Spark runtime compatibility: The Spark native connector is supported only on Spark runtimes up to version 3.5. It is not supported on Spark runtime 4.0 or later. For new development, use the Semantic Link Python SDK.
[!INCLUDE sempy-notebook-installation]
Add a Lakehouse to your notebook.
Download the Customer Profitability Sample.pbix semantic model from the datasets folder of the fabric-samples repository, and save the semantic model locally.

Upload the semantic model into your workspace

In this article, we use the Customer Profitability Sample.pbix semantic model. This semantic model references a company manufacturing marketing materials and contains data about products, customers, and corresponding revenue for various business units.

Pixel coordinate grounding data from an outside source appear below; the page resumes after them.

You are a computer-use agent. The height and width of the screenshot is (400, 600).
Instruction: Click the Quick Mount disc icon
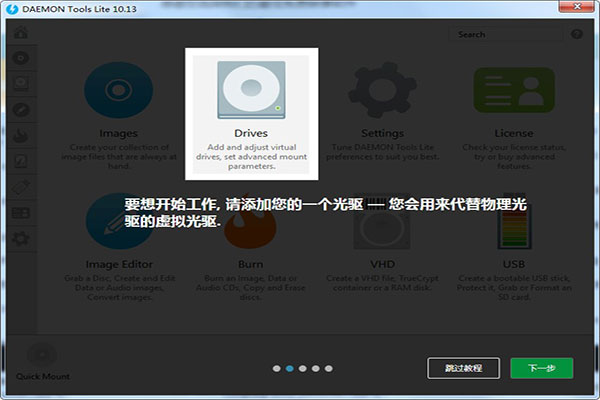(42, 357)
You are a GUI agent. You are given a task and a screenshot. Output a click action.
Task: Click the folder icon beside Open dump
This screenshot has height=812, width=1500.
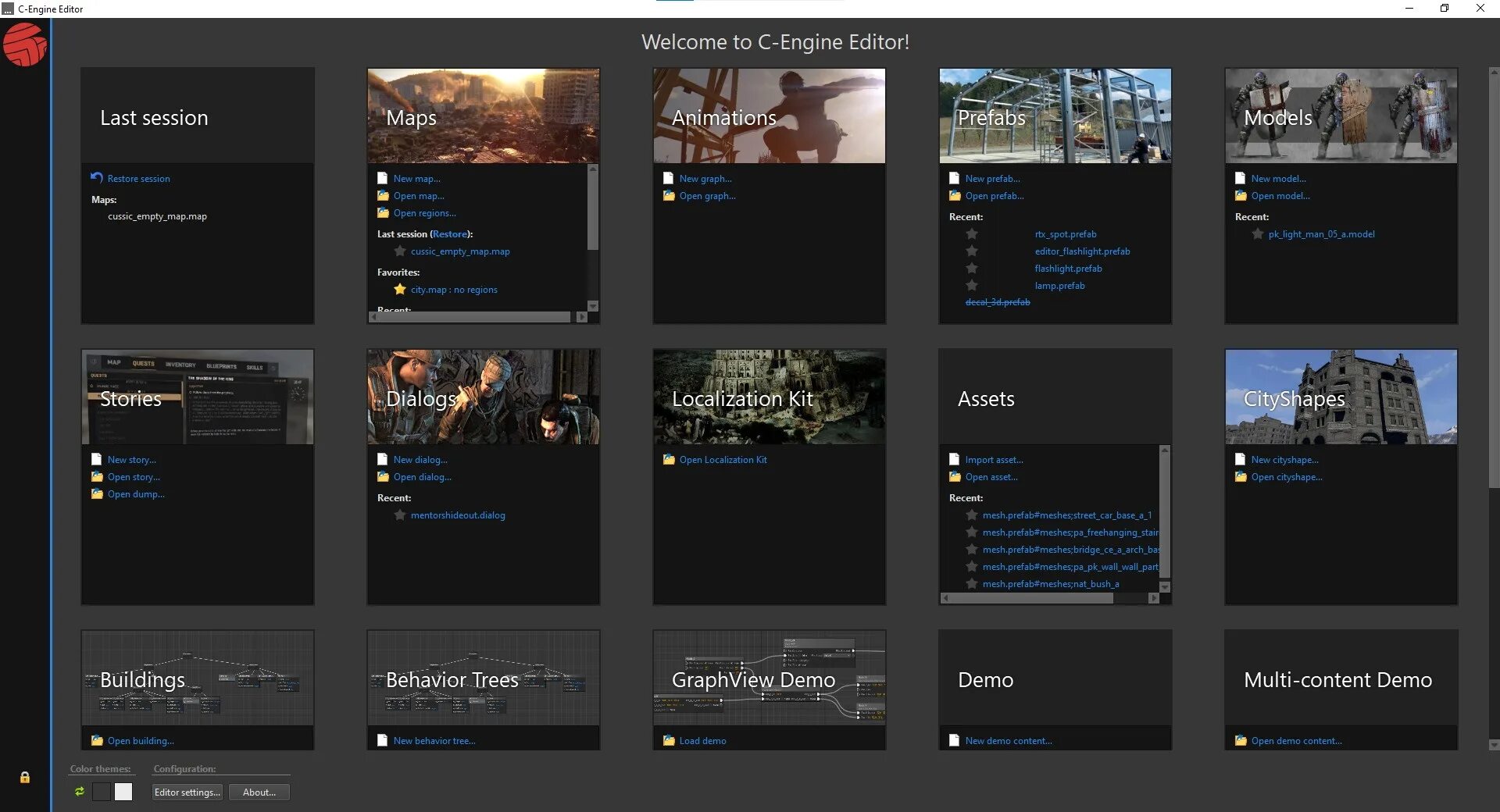[97, 493]
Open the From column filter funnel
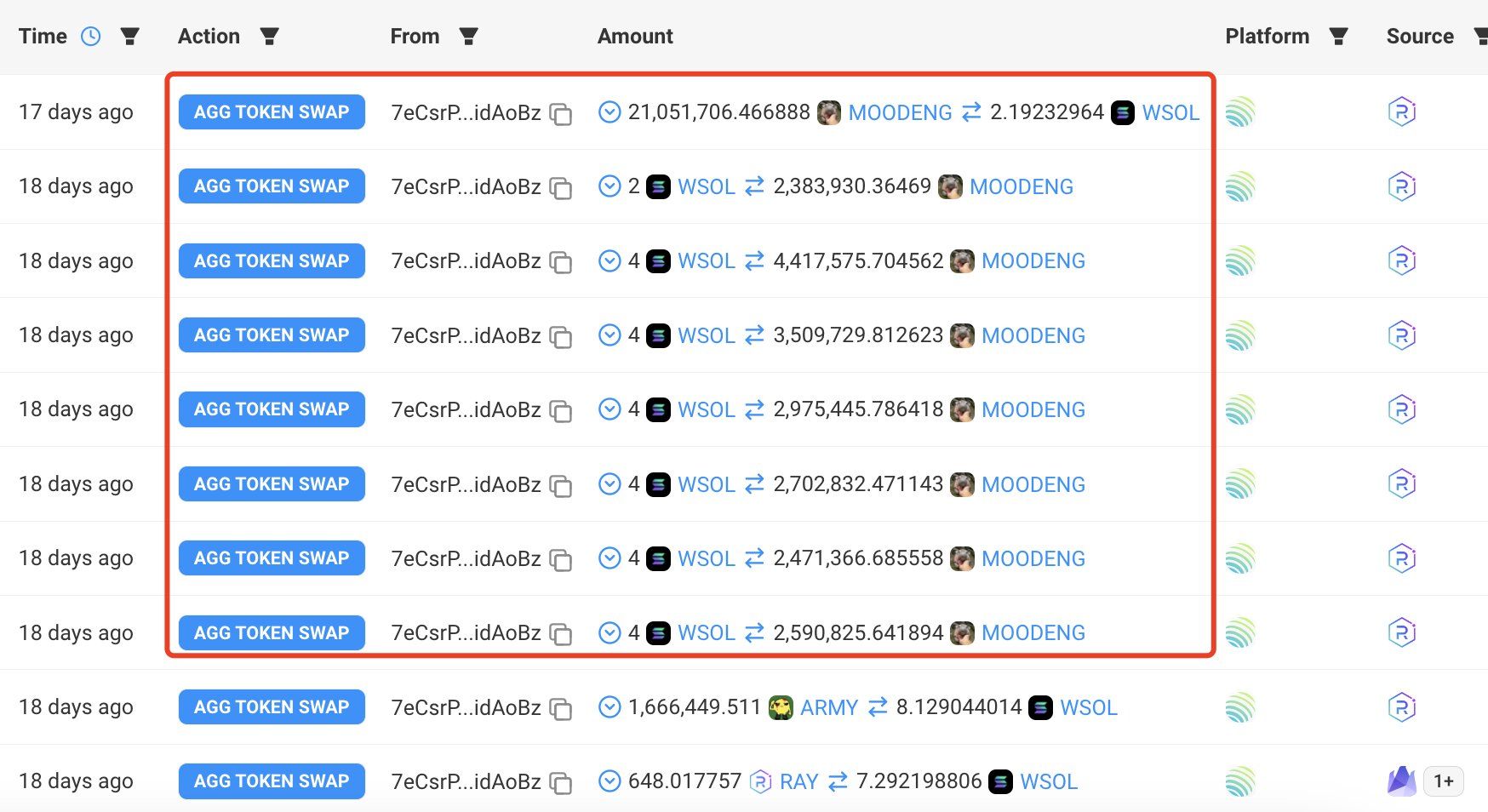The width and height of the screenshot is (1488, 812). pos(468,36)
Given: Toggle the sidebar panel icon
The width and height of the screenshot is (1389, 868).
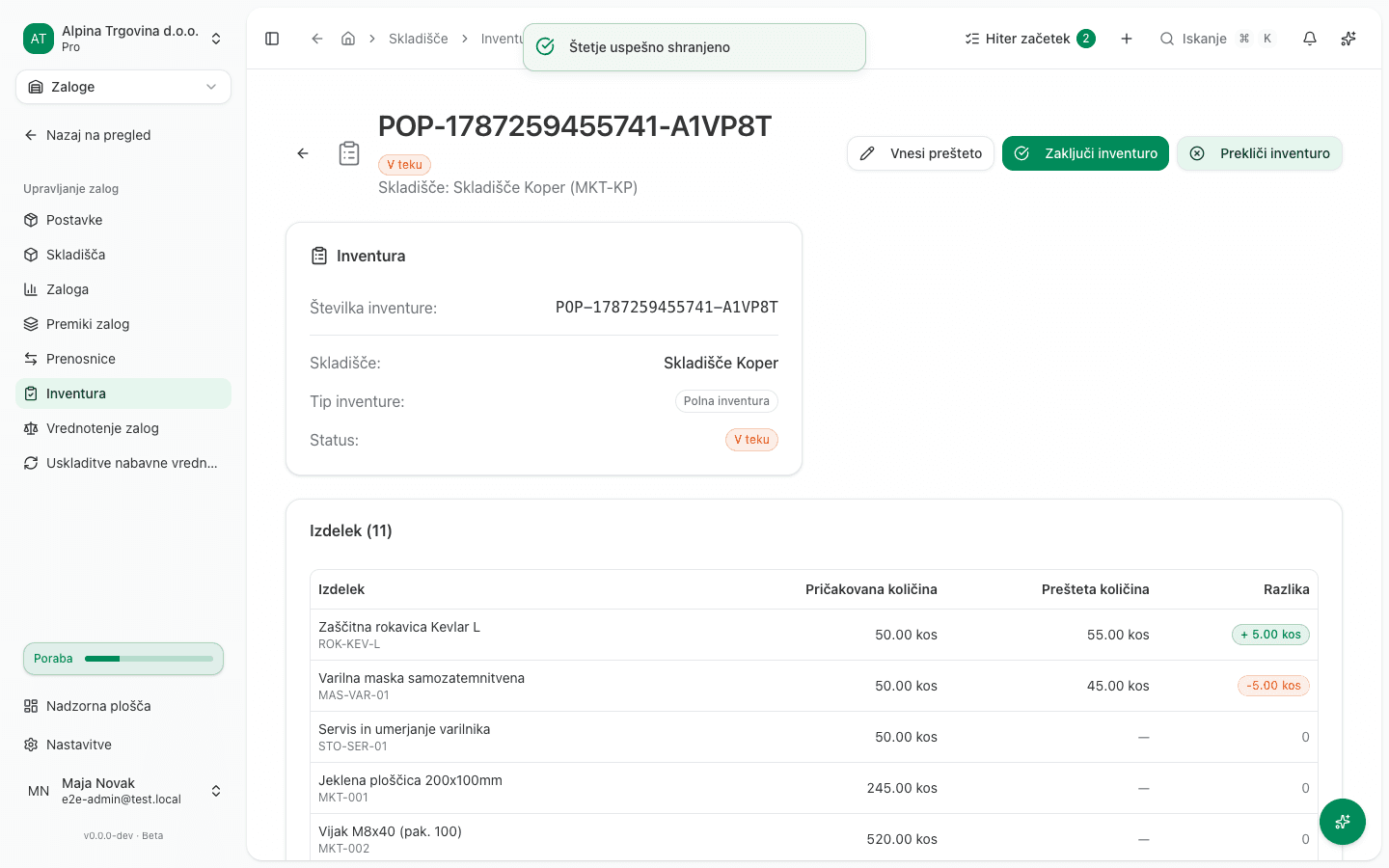Looking at the screenshot, I should (x=272, y=39).
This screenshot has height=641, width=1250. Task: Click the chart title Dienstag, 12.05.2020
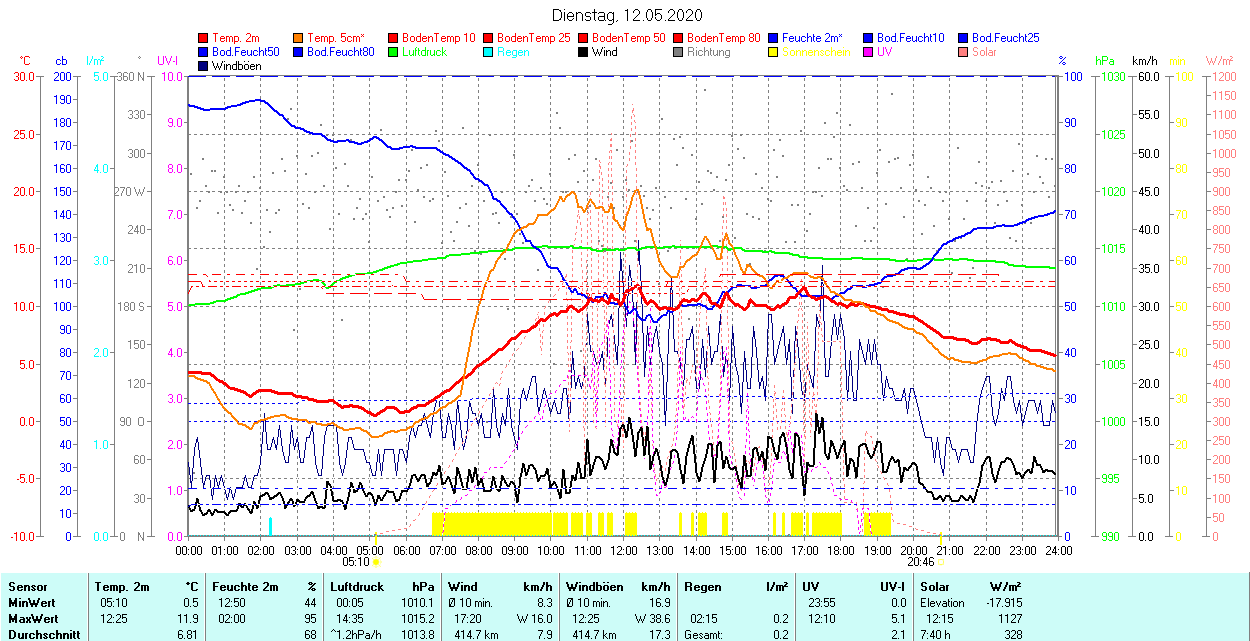(x=627, y=15)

From the left pane, select Workspaces and then select the name of your workspace to open it.
Select Import > Report or Paginated Report > From this computer and select the Customer Profitability Sample.pbix semantic model.

:::image type="content" source="media/read-write-power-bi-spark/upload-power-bi-data-to-workspace.png" alt-text="Screenshot showing the interface for uploading a semantic model into the workspace." lightbox="media/read-write-power-bi-spark/upload-power-bi-data-to-workspace.png":::

Once the upload is done, your workspace has three new artifacts: a Power BI report, a dashboard, and a semantic model named Customer Profitability Sample. You use this semantic model for the steps in this article.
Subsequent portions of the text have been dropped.